GOD called me to something different! Jesus called me out of that rejection cycle, and gave me a chance to live my mother's history all over again and right the wrongs. Let me tell you, I'm doing my best, but definitely failing most of the time. There is no mistake so big that we can make that GOD can't fix. Phew! What a relief to know that. You know, it took Jacob in Genesis one hundred years to finally get it right? I'm only at fifty-six, so I have some play room, here.

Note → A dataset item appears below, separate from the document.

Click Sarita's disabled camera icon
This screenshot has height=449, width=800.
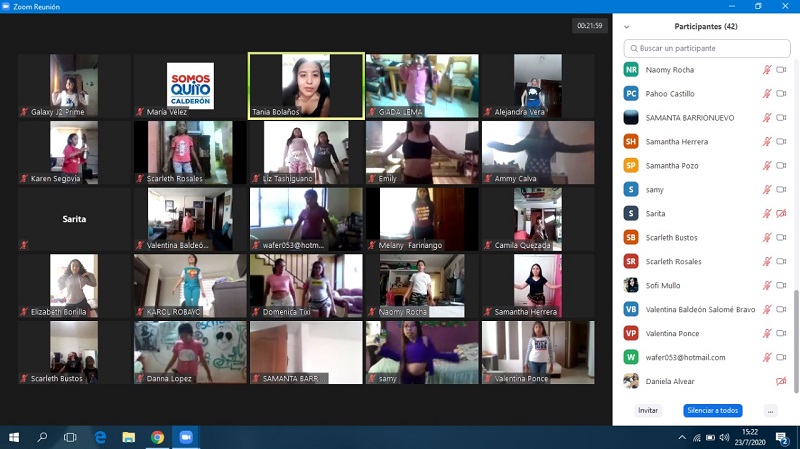pos(781,214)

The last few years have been so rough for me. I pretty much had stopped calling mom, because the conversations were mostly negative. She scoffed at everything I did, every word I said. I think she favored my husband over me. She disapproved, and she always let me know it. Whenever I spoke about my writing or my books, she couldn't believe GOD could call me for anything special. She didn't believe, because she had her own pre-conceived, but erroneous concept of who is GOD. He wasn't the miracle working, personal, and very involved GOD, the loving unconditionally GOD that the Bible tells us. Therefore, if she didn't believe in the miraculous GOD, she surely didn't believe I was anybody special to Him.

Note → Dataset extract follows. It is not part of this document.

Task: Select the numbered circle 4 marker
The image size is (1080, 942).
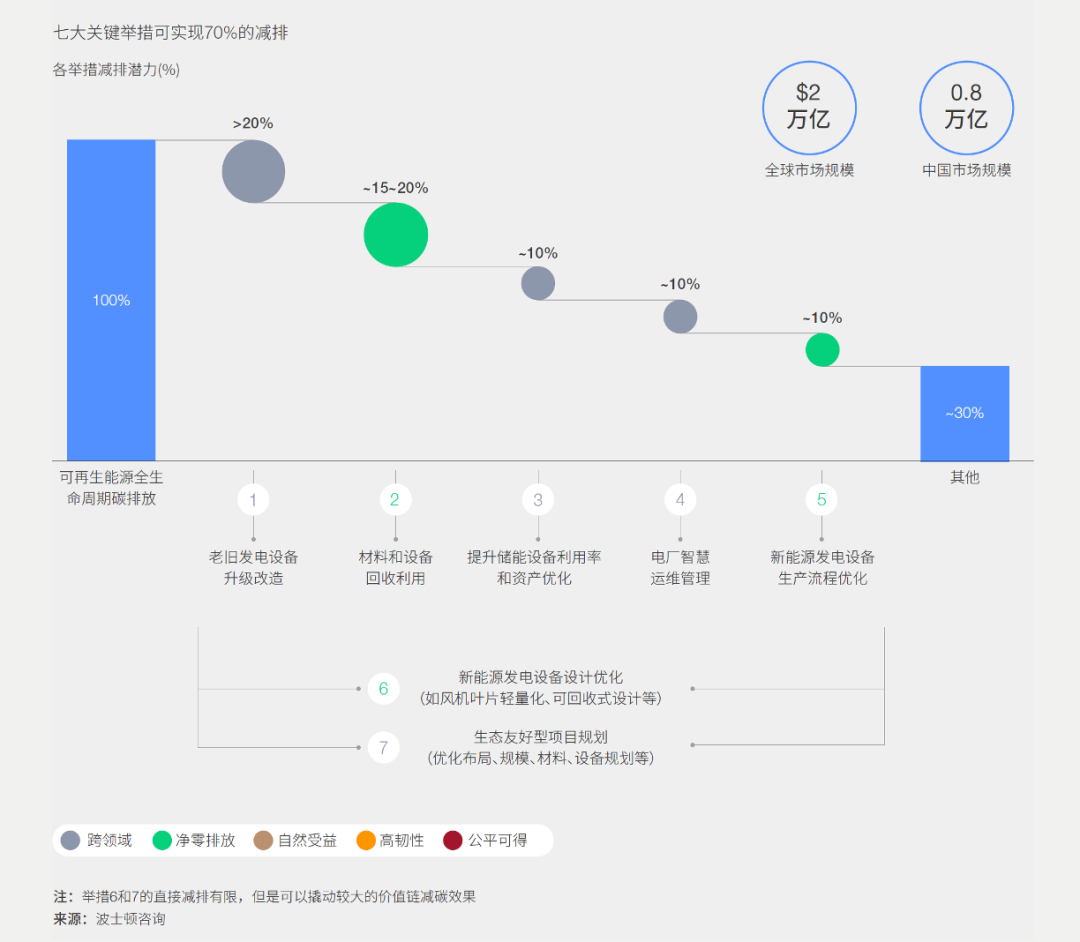Action: click(680, 500)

This week, if finally realized that I've been in prison all this time. I've been in "What Would Mom Think Prison." I've been trapped by a spirit of unbelief, knowing anything I told mom about my writing or work for GOD meant absolutely nothing to her, and she did not approve. In fact, I knew in my heart, regardless of what I did, mom would not approve. She even said, "I disapprove" over and over for the five and a half decades that I knew her.
I never realized until today, just how hard I've been working to accomplish the impossible. I've been trying to get mom to like me, to approve of what I do, to see that I had real worth in the Kingdom of heaven. That was never going to happen. I did not even realize that in the back of my head, while I always contemplated my future, I would always think, "What would Mom think?" Immediately, I could hear her scoffing in my head, knowing full well, that was what I was facing.
I'm free, now. I never have to think that way again. Now, GOD can do whatever He wants or planned to do with me, and I don't have to worry about Mom 'poking' fun at my delusions of grandeur. I wonder just how many billions of daughters and sons out there are trapped in the dungeon of disapproval, and who will like me, finally be able to breath the fresh air of freedom.